Effects of continuous cycling training on motor unit firing rates, input excitation, and myosin heavy chain of the vastus lateralis in sedentary females.

This study examined the effects of continuous endurance training on motor unit (MU) mean firing rates (MFR), percent myosin heavy chain (%MHC) isoforms, and muscle cross-sectional area (mCSA) of the vastus lateralis (VL). Twelve females completed 5-weeks of continuous cycling-training (CYC), while 8 females were controls (CON). Participants performed maximal voluntary contractions (MVCs) and 40% MVCs of the knee extensors before (PRE) and after the 5-week treatment period at the same absolute pre-treatment submaximal torque (POSTABS) and relative to post-treatment MVCs (POSTREL).
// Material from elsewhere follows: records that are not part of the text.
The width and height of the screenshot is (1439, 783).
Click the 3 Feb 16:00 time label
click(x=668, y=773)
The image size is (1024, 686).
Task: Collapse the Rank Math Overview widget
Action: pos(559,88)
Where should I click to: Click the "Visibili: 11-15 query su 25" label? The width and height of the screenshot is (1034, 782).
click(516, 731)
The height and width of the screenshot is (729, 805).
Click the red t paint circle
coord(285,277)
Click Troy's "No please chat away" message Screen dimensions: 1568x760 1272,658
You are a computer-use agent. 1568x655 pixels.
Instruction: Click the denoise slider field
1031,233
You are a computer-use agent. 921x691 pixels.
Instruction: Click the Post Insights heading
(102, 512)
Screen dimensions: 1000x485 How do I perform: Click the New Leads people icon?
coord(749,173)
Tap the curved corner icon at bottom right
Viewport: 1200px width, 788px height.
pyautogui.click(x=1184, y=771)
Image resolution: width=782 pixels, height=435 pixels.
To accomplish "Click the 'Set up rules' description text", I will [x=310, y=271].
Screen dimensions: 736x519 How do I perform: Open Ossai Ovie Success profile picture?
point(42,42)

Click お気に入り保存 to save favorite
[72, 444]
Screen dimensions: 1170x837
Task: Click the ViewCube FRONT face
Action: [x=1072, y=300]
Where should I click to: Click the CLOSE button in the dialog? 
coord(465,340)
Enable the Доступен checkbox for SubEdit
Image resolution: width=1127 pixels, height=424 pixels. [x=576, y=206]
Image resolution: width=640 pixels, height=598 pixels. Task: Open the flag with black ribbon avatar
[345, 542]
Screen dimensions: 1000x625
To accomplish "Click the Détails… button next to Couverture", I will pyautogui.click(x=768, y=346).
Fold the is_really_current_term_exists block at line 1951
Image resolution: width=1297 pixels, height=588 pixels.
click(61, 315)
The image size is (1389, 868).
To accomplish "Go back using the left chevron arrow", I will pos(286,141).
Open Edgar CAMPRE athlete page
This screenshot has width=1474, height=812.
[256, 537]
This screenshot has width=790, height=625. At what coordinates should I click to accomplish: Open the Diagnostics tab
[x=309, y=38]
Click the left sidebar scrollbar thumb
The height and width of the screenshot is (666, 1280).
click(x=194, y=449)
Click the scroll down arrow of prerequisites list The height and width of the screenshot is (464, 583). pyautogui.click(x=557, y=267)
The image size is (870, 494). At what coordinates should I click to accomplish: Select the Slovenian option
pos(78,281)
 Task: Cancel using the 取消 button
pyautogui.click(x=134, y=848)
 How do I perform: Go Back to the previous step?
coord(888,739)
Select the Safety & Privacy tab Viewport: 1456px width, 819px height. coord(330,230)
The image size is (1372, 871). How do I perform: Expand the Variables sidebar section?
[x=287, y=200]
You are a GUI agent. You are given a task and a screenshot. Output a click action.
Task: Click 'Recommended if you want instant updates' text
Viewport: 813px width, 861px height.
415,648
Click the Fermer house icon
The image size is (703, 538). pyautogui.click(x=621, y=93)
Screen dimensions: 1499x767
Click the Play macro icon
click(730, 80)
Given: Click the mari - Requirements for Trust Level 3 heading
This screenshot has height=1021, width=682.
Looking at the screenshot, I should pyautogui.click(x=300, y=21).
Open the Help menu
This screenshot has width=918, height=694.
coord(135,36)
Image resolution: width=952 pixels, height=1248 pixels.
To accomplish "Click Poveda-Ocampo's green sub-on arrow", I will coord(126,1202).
Surface electromyographic (EMG) signals were decomposed with the Precision Decomposition III algorithm. MU firing times and waveforms were validated with reconstruct-and-test and spike trigger average procedures. MFRs at steady torque, recruitment thresholds (RT), and normalized EMG amplitude (N-EMGRMS) were analyzed. Y-intercepts and slopes were calculated for the MFR vs. RT relationships. MHC isoforms and mCSA were determined with muscle biopsies and ultrasonography. CYC decreased MVCs and type IIX %MHC isoform without changes in mCSA. The slopes for the MFR vs. RT relationships decreased for CYC during POSTREL and POSTABS while N-EMGRMS increased for POSTABS with no differences between PRE and POSTREL. Type I %MHC isoform was correlated with the slope for the MFR vs. RT relationship during POSTABS and POSTREL for CYC. This study provides evidence that decreases in the MFRs of higher threshold MUs post-CYC is likely a function of changes in input excitation (POSTABS) and the firing frequency-excitation relationships (POSTREL). Evidence is provided that MHC isoforms influence the firing rate scheme of the muscle following short-term training.